Ex-assessor de Boris Johnson arrasa gestão da pandemia
Rasgo de honestidade e lucidez ou puro cálculo de vingança política quando uma personagem tão controversa quanto Dominic Cummings afirma que nunca deveria ter chegado tão longe em termos profissionais? "É completamente louco que alguém como eu tenha lá estado [no número 10 de Downing Street], tal como é louco que Boris Johnson esteja lá, e que a alternativa na última eleição tenha sido Jeremy Corbyn", disse durante a audição na comissão parlamentar de saúde sobre a gestão da pandemia por parte do governo conservador.
Durante sete horas, o consultor político que arquitetou a campanha do Brexit junto de Boris Johnson e que foi nomeado conselheiro principal do primeiro-ministro em julho de 2019 não deixou pedra sobre pedra, tendo afirmado que o primeiro-ministro é "inapto para o cargo" e que o ministro da Saúde Matt Hancock "deveria ter sido demitido 15 ou 20 vezes" pelas mentiras que veiculou.
Twittertwitter1397573887139921926
O governo britânico falhou "desastrosamente" ao gerir mal a sua resposta à pandemia da covid-19, disse ontem Dominic Cummings aos deputados. "Morreram dezenas de milhares de pessoas que não tinham de morrer", disse Cummings.

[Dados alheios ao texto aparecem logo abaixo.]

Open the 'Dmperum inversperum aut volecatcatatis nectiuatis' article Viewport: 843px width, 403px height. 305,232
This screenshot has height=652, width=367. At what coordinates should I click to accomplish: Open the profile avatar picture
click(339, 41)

Morreram quase 128 mil pessoas no Reino Unido de covid-19, o número mais alto da Europa.
Na audição, apontou o dedo ao chefe do governo, ministros e funcionários superiores, incluindo o próprio, por ter cometido um erro desde o início. Cummings disse que Johnson foi insensível nos primeiros dias da crise, em fevereiro de 2020, tendo inclusive voluntariado para se infetar com covid-19 ao vivo na televisão para mostrar que não havia nada a temer.
E, pior, depois de ter estado em coma induzido semanas depois, o primeiro-ministro mostrou-se arrependido de ter avançado com o confinamento e que devia ter sido "o presidente da Câmara do [filme] Tubarão e ter deixado as praias abertas". Ou seja, para Cummings, Boris Johnson não aprendeu com os erros e ignorou os conselhos dos cientistas em setembro para introduzir um segundo confinamento, levando a muitas mais mortes durante o inverno. O segundo confinamento entrou em vigor em novembro.

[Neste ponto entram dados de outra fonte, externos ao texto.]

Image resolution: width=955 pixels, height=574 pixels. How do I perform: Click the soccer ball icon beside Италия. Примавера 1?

"A verdade é que ministros superiores, funcionários superiores, conselheiros superiores como eu ficaram desastrosamente aquém dos padrões que o público tem o direito de esperar do seu governo numa crise", disse Cummings e descreveu a liderança política durante a crise como "leões conduzidos por burros uma e outra vez". "Quando o público mais precisou de nós, o governo falhou", disse, pedindo desculpa "a todas as famílias daqueles que morreram desnecessariamente". Declarou também ser verdadeira uma controversa frase do primeiro-ministro ("Deixem empilhar os cadáveres"), algo que Boris Johnson nega alguma vez ter proferido.
Cummings também foi particularmente crítico para com o ministro da Saúde Matt Hancock. Alegou que este mentiu aos colegas do governo em inúmeras ocasiões, incluindo sobre a promessa de testar todos os pacientes idosos que tiveram alta hospitalar e regressaram aos lares. Disse também que Hancock queria sacudir a água do capote e que os cientistas assumissem a culpa por falhas. "Poderia ter sido despedido por pelo menos 15 ou 20 coisas", afirmou Cummings.
As declarações do ex-assessor especial de Boris Johnson deixaram marcas, com o líder da oposição, Keir Starmer, a exigir um "inquérito público" a iniciar no verão.
Dominic Cummings, que deixou o seu cargo em novembro passado, disse que tal se deveu ao facto de Carrie Symonds, a namorada de Boris Johnson, "tentar inverter o resultado de um processo oficial sobre a contratação de um determinado emprego de uma forma que não só era completamente antiética como também claramente ilegal". Em abril, acusara Boris Johnson de ter recebido um financiamento ilegal para realizar obras no seu apartamento.